▶ [RECORD SET]:
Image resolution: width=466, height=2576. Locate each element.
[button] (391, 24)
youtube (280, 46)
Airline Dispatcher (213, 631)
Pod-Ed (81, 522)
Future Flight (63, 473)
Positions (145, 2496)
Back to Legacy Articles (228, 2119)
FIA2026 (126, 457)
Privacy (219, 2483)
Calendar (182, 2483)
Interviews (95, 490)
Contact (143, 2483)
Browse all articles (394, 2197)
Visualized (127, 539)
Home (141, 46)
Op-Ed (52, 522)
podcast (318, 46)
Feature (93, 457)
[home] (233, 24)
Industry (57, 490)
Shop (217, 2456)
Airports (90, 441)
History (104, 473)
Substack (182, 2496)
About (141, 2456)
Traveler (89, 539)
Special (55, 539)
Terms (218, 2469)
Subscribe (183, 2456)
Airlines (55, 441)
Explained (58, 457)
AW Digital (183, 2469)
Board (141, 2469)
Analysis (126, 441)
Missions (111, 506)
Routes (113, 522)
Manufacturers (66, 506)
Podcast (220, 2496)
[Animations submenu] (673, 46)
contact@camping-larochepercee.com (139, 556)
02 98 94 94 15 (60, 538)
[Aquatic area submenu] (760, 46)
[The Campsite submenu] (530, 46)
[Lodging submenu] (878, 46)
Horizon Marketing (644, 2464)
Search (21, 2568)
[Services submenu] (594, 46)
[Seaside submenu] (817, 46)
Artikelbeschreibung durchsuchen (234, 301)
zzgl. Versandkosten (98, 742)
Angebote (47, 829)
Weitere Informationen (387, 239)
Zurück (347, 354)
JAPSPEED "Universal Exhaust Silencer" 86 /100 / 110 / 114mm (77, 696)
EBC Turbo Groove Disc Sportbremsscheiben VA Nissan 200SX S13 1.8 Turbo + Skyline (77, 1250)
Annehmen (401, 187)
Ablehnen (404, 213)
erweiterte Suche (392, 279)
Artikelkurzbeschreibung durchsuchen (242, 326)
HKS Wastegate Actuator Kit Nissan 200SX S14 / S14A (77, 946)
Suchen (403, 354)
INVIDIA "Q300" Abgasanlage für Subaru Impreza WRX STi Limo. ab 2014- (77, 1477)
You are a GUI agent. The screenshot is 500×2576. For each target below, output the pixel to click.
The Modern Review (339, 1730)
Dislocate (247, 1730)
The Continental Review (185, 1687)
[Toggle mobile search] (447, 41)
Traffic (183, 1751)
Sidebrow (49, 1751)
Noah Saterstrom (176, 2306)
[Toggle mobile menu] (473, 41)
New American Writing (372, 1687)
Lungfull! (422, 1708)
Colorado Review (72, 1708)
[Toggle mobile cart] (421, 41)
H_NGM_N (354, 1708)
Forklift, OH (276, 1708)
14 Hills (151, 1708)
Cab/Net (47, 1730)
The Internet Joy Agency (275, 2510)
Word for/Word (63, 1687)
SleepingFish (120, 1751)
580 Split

▶ [YOUR ASSIGNMENT]:
Send back every record, precisely as written.

▶ [RESPONSE FOR THIS EXERCISE]:
Image resolution: width=466, height=2576. Locate each element.
[button] (391, 24)
youtube (280, 46)
Airline Dispatcher (213, 631)
Pod-Ed (81, 522)
Future Flight (63, 473)
Positions (145, 2496)
Back to Legacy Articles (228, 2119)
FIA2026 (126, 457)
Privacy (219, 2483)
Calendar (182, 2483)
Interviews (95, 490)
Contact (143, 2483)
Browse all articles (394, 2197)
Visualized (127, 539)
Home (141, 46)
Op-Ed (52, 522)
podcast (318, 46)
Feature (93, 457)
[home] (233, 24)
Industry (57, 490)
Shop (217, 2456)
Airports (90, 441)
History (104, 473)
Substack (182, 2496)
About (141, 2456)
Traveler (89, 539)
Special (55, 539)
Terms (218, 2469)
Subscribe (183, 2456)
Airlines (55, 441)
Explained (58, 457)
AW Digital (183, 2469)
Board (141, 2469)
Analysis (126, 441)
Missions (111, 506)
Routes (113, 522)
Manufacturers (66, 506)
Podcast (220, 2496)
[Animations submenu] (673, 46)
contact@camping-larochepercee.com (139, 556)
02 98 94 94 15 (60, 538)
[Aquatic area submenu] (760, 46)
[The Campsite submenu] (530, 46)
[Lodging submenu] (878, 46)
Horizon Marketing (644, 2464)
Search (21, 2568)
[Services submenu] (594, 46)
[Seaside submenu] (817, 46)
Artikelbeschreibung durchsuchen (234, 301)
zzgl. Versandkosten (98, 742)
Angebote (47, 829)
Weitere Informationen (387, 239)
Zurück (347, 354)
JAPSPEED "Universal Exhaust Silencer" 86 /100 / 110 / 114mm (77, 696)
EBC Turbo Groove Disc Sportbremsscheiben VA Nissan 200SX S13 1.8 Turbo + Skyline (77, 1250)
Annehmen (401, 187)
Ablehnen (404, 213)
erweiterte Suche (392, 279)
Artikelkurzbeschreibung durchsuchen (242, 326)
HKS Wastegate Actuator Kit Nissan 200SX S14 / S14A (77, 946)
Suchen (403, 354)
INVIDIA "Q300" Abgasanlage für Subaru Impreza WRX STi Limo. ab 2014- (77, 1477)
You are a GUI agent. The screenshot is 500×2576. For each target below, output the pixel to click.
The Modern Review (339, 1730)
Dislocate (247, 1730)
The Continental Review (185, 1687)
[Toggle mobile search] (447, 41)
Traffic (183, 1751)
Sidebrow (49, 1751)
Noah Saterstrom (176, 2306)
[Toggle mobile menu] (473, 41)
New American Writing (372, 1687)
Lungfull! (422, 1708)
Colorado Review (72, 1708)
[Toggle mobile cart] (421, 41)
H_NGM_N (354, 1708)
Forklift, OH (276, 1708)
14 Hills (151, 1708)
Cab/Net (47, 1730)
The Internet Joy Agency (275, 2510)
Word for/Word (63, 1687)
SleepingFish (120, 1751)
580 Split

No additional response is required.